Iceage – Plowing Into the Field of Love

written by: October 7, 2014
Album-art-for-Plowing-Into-The-Field-Of-Love-by-Iceage Release Date: October 7, 2014

★★★★☆

It’s becoming clear the music industry prematurely judged Iceage. When these raucous Danes first emerged with the blistering thrash of New Brigade back in 2009, it felt like lightning in a bottle—an album by a fully-formed band that perfectly cross-bred punk and indie-rock into a form that both seasoned punks and the Williamsburg elite could unite on. Last year’s less frayed, but no less corrosive, You’re Nothing, advanced the narrative further while folding in more complicated structures (songs that reach past two minutes, intelligible lyrics) and an even more oppressive atmosphere.
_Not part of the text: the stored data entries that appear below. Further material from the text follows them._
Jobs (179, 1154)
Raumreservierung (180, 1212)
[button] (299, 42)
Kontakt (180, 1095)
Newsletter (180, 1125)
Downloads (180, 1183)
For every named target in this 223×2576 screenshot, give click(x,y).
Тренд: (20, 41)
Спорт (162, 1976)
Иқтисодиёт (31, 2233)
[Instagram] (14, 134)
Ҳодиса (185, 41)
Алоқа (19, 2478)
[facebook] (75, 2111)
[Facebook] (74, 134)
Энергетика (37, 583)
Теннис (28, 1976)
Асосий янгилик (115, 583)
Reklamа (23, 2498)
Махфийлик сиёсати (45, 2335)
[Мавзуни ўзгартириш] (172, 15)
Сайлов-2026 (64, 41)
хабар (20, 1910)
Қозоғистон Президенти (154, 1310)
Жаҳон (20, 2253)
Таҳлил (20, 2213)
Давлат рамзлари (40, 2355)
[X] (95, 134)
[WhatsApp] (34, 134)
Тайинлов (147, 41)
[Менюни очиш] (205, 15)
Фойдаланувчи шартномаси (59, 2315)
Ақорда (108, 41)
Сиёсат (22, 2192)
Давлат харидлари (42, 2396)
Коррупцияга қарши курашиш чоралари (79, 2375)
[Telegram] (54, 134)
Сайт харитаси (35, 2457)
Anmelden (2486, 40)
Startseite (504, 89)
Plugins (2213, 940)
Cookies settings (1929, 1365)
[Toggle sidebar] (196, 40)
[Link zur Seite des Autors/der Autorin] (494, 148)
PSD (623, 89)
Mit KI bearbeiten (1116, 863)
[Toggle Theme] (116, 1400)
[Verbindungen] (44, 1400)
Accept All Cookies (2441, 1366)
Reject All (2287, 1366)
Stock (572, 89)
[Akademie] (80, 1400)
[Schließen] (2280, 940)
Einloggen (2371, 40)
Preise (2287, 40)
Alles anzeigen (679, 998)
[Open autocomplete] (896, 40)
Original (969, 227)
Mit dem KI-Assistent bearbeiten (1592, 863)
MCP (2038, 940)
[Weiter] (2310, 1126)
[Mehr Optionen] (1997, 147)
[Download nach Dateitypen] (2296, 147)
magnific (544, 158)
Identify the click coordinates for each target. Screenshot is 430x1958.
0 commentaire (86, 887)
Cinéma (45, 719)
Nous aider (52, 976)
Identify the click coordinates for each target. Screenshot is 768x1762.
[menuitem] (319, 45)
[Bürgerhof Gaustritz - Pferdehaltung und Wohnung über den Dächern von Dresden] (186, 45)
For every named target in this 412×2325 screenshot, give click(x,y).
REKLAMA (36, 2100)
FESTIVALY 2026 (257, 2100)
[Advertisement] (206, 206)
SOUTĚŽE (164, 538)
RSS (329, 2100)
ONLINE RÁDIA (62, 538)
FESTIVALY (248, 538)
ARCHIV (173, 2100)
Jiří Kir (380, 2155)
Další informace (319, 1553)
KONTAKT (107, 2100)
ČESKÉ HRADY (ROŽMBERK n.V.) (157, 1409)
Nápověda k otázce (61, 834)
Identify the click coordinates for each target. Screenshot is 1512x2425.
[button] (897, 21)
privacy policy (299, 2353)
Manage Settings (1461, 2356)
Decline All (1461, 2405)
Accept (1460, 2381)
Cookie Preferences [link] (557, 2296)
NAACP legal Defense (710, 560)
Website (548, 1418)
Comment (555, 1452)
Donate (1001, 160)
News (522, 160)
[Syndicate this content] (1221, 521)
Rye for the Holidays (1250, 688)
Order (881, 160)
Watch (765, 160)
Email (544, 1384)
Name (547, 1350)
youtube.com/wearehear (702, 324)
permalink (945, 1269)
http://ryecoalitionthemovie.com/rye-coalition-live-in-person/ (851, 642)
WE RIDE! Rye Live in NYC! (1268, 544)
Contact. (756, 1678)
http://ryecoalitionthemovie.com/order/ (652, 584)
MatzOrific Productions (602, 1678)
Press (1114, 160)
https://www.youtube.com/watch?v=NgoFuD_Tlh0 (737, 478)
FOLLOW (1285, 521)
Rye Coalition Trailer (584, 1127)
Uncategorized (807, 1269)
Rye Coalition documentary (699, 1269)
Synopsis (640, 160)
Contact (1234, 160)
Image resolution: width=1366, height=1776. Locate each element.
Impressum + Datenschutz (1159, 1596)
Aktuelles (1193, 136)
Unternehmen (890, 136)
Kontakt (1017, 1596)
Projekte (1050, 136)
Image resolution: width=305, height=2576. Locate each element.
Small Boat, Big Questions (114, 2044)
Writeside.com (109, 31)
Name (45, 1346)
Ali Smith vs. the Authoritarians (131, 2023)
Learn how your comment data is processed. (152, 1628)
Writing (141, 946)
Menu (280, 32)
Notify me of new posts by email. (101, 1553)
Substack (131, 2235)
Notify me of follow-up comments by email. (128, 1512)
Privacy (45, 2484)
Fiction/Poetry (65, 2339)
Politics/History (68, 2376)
Plowing Into the Field of Love, Iceage’s third album, completely changes the narrative. The album is so different that it feels like a totally different band—but this band is a fundamentally better one that is messier, but also far more ambitious and paradoxically formed. Whether it’s come through time or expanding influences, Iceage has a new-found clarity and sensuality in its songwriting, and it’s to the band’s enormous credit that its sound has become so opulent without losing the vacuum-sealed dread or chaotic abandon that Iceage made its name on.

Toning down the cascading guitars and dizzying time signatures that dominated the band’s previous output, Plowing Into the Field of Love skillfully pilfers from operatic art goths like Nick Cave and Scott Walker.

Iceage hasn’t just gone bigger, it’s spread out into rockabilly, goth-rock, folk, country, avant-garde and celtic-punk.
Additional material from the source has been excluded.